I also want to support Jerry’s concern about having “ZW goals without strategies to implement”.    It is a victory for the ZW Movement for me to say that we are today in the transition zone where in many ways we have won the politics and the vision-thing, and now it’s time to deliver.   Of course, in many areas of the nation that are not on the West Coast this statement is not true… but in many places in the USA and in the EU, we have won the philosophical debate, and now it’s time to create on-the-ground strategies.   I have personally experienced this when I am asked to travel somewhere and speak and I launch into one of my many versions of “ZW Is The Right Way” speeches, and the client/audience says “we got it, so now what do we do?”    Yahoo and congratulations to us all !!!


Now the next level of work begins … how does a community get to 50%?  Then 70%  Then 80% And then 90%?   We need to map out the journey with a clear public policy agenda with a timeline (10 years?), a financial price tag and a political price tag.        And we need to say what happens to the remaining residue.  I am currently a proponent of the German approach of “landfilling bio-stabilized residue” as the cheapest and most flexible approach, and also serves to defeat any talk of building a local incinerator, which is neither cheap nor flexible!    What the Germans now require is that any mixed waste with a biodegradable fraction in it must be stabilized before burial.  In practice, this means putting the material through an Anaerobic Digestor (AD) or a mixed waste composting process (open windrows) before burial.
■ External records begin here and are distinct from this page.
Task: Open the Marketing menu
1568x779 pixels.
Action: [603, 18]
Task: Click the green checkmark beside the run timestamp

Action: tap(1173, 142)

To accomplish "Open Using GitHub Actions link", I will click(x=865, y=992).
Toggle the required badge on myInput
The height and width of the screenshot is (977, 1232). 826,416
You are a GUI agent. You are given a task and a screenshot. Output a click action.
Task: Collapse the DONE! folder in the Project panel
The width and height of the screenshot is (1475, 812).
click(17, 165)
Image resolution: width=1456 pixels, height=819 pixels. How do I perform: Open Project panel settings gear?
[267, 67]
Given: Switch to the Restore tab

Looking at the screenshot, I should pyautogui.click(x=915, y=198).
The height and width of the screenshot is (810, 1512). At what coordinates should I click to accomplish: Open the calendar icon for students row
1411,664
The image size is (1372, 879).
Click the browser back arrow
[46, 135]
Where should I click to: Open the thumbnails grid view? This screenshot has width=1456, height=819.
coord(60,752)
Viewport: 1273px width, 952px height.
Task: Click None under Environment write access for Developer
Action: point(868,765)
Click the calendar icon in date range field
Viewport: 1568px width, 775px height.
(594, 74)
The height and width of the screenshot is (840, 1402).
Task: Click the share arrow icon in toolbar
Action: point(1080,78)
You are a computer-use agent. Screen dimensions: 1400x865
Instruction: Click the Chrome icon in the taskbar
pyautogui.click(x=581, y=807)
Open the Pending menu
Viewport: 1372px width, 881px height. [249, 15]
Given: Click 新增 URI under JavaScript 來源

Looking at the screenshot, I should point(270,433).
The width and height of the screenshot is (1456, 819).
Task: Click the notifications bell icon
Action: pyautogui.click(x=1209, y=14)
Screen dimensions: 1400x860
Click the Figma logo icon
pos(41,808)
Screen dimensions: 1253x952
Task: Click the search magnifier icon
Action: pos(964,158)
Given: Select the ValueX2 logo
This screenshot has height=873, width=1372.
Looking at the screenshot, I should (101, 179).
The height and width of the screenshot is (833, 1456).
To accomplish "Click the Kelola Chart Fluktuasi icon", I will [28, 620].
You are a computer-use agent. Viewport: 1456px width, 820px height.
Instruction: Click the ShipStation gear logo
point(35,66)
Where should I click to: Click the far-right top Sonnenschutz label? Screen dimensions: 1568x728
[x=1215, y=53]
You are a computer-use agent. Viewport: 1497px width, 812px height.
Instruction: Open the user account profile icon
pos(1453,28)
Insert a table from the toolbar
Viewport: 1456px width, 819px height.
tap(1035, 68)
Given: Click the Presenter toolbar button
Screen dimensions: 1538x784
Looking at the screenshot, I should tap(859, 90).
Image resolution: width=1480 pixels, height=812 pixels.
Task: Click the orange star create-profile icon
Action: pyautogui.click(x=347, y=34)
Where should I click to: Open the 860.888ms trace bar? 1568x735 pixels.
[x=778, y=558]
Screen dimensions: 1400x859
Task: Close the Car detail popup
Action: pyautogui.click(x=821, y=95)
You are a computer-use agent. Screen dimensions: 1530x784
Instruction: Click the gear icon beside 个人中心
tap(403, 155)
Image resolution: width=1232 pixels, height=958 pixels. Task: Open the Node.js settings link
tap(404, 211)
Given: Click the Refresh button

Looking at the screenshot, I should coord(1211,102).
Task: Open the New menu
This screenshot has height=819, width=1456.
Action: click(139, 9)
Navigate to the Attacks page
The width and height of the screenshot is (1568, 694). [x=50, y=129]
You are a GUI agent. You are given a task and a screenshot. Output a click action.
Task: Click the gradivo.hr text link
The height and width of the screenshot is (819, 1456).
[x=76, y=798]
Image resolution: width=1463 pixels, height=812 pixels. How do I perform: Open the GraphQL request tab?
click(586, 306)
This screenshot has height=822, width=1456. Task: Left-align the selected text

Finally, I want to say that Pat Franklin knows more about Bottle Bills than most of us ever will (except maybe Jerry), and she has done more to promote them than anyone I know.  Now is the time to join forces and invite the Obama EPA to our party … so let’s see how we can build a bridge for them to come across and join us.




Eric Lombardi

GRRN President


"We don't have a waste problem, we have a resource opportunity."


From: GreenYes@no.address [mailto:GreenYes@no.address] On Behalf Of Jerry Powell
Sent: Monday, October 20, 2008 9:12 AM
To: greenyes@no.address
Subject: [GreenYes] Zero waste goals alone are not enough


Pat Franklin's recent posting both compliments and condemns the Oregon Bottle Bill Task Force for its recommendations.  As a Governor's appointee to that body, I suggest that Pat reconsider her criticism that the recommended 80 percent redemption rate in the Task Force's final report to the 2009 legislature doesn't represent zero waste for beverage containers.  Pat needs to do a little research before making such comments.


Too many zero waste advocates see a governmetally-adopted 100-percent no-waste goal as a major achievement.  In many cases, it is not.  I've seen way too many communities adopt such a zero waste goal, and then do absolutely nothing to try to acheive it.  Yet, in many of those communties, zero-waste advocates claim victory, when in fact, they are getting snookered.  Goals without programs are merely words.


In Oregon, we aim to raise the mandated redemption rate in steps towards zero beverage waste.  The plan is to attain the 80 percent goal, then raise it to 90 percent and require that this level be attained.  We'll then move it higher again.  That is a politically viable way of not getting snookered and to realistically attain zero waste.  In other words, we have a well-defined strategy to attain the goal, and not just have the goal by itself. 


I'd also encourage folks to read the Task Force's final report in which the beverage industry and grocers have agreed to fully fumd and manage the recovery system, at no cost to the consumer or taxpayer.  In other words, true product stewardship.